Better if the catastrophe happened sooner than later.
— Diamon Sforza
San Diego, California
Doug Bandow makes a good case for Social Security reform. He figures there is about 90 billion per year spent on corporate welfare that could be channeled into private accounts. There are other pools of revenue out there also. Since lower income earners are the ones to get the most out of these accounts we should tap the Earned Income Tax Credit money that is currently out there. We could also ear mark the child care credit money to be put into private accounts. This way lower and middle income workers would be saving more of their own money for future retirement without picking the pockets of higher income earners.
— Steve Walde
Re: Ben Stein’s The Truth About DeLay:
This article by Ben Stein purports to tell the truth about Tom DeLay but actually only mentions two or three things. The whole truth about Tom DeLay and his unfortunate character and lack of morals constitutes much more than this. Mr. DeLay is said to be involved in the hideous bilking of Indian casino owners along with Abramoff and other arbiters such as Dr. James Dobson and Ralph Reed. If these people are innocent, they should, as Senator Santorum has suggested, come forth, explain their actions, and defend their innocence, instead of blaming Democrats and others for the pickle they are in.
— Mildred Perry Miller
Re: David Holman’s A Neo-Jesuit Education:
In an article titled “A Neo-Jesuit Education,” David Holman wrote about the dismissal of Scott McConnell from Le Moyne College. In that article, Mr. Holman asked, “If this Catholic college’s academic freedom allows supposed theologians attacking church teaching, why not McConnell, who merely believes in firm discipline?”

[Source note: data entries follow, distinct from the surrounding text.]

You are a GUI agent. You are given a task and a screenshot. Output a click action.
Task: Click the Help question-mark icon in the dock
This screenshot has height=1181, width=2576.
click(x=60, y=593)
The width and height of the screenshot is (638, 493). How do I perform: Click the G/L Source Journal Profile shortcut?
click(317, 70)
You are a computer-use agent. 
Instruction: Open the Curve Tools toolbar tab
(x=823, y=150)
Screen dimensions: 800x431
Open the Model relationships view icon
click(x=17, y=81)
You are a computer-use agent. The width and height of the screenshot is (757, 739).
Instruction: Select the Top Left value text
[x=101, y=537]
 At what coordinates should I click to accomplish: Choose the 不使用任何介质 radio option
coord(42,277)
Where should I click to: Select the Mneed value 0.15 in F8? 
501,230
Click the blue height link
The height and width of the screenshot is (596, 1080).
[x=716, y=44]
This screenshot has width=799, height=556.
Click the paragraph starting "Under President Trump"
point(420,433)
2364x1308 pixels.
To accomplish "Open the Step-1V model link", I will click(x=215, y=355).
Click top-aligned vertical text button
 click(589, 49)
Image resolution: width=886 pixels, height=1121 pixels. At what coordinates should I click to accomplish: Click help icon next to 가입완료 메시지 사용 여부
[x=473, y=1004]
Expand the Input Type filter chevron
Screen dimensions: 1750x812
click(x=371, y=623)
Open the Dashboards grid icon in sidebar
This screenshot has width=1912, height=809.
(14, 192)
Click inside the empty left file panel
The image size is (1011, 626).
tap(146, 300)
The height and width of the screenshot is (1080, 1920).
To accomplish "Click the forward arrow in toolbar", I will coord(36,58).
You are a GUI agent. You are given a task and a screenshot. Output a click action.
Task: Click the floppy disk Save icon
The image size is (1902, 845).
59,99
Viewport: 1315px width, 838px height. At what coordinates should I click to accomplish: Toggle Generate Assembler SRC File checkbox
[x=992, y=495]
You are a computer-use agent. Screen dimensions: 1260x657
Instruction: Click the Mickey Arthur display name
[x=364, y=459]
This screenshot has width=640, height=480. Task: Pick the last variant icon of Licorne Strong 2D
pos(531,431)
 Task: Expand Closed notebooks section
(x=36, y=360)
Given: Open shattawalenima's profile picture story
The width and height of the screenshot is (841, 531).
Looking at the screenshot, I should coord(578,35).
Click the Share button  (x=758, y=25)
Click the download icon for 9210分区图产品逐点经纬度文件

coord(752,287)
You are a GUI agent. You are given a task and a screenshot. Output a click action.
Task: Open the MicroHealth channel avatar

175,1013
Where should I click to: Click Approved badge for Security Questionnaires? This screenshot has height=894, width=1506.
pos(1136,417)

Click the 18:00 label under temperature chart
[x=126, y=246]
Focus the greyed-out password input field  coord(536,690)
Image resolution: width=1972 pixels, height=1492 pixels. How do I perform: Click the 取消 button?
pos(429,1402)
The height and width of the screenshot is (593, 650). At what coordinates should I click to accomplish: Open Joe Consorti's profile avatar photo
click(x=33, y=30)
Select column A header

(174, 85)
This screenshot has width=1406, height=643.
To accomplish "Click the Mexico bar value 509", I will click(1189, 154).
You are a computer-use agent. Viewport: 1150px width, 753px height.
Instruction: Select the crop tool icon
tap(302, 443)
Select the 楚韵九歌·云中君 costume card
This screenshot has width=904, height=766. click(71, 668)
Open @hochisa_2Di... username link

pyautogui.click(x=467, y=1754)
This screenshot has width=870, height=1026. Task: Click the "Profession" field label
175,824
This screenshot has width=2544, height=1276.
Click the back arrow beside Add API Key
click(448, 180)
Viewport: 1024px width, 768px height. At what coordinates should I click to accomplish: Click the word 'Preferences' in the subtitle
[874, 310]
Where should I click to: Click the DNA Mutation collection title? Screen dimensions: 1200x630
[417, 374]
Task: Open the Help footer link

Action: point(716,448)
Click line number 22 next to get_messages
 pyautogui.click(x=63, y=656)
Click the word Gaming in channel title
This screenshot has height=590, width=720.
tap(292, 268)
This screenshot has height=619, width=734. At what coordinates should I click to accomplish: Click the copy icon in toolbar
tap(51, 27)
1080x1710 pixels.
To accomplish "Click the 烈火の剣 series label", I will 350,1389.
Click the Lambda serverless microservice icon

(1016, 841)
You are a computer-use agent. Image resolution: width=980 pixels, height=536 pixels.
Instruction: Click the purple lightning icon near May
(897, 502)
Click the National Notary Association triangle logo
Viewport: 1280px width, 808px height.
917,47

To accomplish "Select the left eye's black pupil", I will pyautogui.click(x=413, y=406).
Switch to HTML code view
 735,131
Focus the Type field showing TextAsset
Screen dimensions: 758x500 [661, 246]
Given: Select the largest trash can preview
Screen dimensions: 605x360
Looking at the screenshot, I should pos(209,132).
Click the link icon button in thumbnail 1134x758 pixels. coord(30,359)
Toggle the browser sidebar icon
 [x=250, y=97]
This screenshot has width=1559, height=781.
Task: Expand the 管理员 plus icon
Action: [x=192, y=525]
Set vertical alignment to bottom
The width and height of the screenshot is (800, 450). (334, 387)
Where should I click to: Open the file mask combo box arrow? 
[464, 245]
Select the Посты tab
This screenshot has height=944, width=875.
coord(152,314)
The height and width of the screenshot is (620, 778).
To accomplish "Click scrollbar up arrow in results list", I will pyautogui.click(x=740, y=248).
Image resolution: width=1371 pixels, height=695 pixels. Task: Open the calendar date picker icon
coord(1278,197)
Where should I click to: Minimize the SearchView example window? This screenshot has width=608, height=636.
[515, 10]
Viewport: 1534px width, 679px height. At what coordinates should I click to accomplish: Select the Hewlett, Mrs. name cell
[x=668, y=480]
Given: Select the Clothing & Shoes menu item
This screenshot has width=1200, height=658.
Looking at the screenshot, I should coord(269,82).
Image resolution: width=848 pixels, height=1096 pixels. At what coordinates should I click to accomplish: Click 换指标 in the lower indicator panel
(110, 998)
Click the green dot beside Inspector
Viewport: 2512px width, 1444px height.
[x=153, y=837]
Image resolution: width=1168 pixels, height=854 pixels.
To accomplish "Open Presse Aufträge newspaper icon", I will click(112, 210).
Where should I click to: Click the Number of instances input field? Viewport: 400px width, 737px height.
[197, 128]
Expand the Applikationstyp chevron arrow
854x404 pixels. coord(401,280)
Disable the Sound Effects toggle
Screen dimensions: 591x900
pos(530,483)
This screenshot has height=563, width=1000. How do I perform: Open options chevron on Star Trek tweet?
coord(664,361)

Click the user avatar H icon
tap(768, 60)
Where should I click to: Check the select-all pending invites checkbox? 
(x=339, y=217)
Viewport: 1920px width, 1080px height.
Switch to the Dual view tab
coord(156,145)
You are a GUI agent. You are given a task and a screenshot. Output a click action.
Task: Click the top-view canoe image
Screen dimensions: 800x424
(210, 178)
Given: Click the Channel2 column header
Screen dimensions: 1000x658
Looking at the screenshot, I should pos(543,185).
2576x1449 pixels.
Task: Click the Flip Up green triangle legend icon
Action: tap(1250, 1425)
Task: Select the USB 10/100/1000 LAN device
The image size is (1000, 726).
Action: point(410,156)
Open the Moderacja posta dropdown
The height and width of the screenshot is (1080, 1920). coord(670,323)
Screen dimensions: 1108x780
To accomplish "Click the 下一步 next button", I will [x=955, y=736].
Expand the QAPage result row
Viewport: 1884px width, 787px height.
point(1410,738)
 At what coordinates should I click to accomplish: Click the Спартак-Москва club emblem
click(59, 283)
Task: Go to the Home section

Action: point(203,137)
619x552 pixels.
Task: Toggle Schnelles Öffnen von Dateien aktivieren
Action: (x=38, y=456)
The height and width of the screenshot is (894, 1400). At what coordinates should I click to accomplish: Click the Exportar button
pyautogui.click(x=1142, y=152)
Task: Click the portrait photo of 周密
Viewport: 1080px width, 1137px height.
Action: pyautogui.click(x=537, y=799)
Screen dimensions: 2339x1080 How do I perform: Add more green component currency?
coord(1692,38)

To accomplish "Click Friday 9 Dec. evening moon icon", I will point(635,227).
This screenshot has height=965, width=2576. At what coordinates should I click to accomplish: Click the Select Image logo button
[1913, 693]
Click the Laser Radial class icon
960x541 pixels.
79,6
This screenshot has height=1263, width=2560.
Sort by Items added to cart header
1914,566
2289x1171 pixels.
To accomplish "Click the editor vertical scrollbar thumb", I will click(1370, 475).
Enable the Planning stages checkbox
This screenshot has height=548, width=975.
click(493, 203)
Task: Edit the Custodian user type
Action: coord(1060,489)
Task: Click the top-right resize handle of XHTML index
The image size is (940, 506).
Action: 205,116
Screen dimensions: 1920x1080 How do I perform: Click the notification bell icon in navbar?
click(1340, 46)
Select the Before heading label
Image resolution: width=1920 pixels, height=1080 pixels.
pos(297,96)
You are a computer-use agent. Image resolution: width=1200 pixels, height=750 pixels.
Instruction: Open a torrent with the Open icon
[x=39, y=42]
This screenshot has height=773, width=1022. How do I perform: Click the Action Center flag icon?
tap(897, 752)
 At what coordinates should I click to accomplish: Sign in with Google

Firm discipline? Mr. McConnell had advocated violently striking children. From my perspective, there is a huge difference between “attacking church teaching” and attacking a child.
Le Moyne College should provide an environment in which students have the “academic freedom” to debate theological doctrines. However, Le Moyne College has absolutely no obligation to provide a forum for the advocacy of violence against children. The dismissal of Mr. McConnell from Le Moyne College was an appropriate response to his advocacy of violence.
— Scott G. Beach
Re: George Neumayr’s Protection Racketeers:
Bravo! Keep trying to rip off the mask, so the whole world can see the real Roger MaPhony!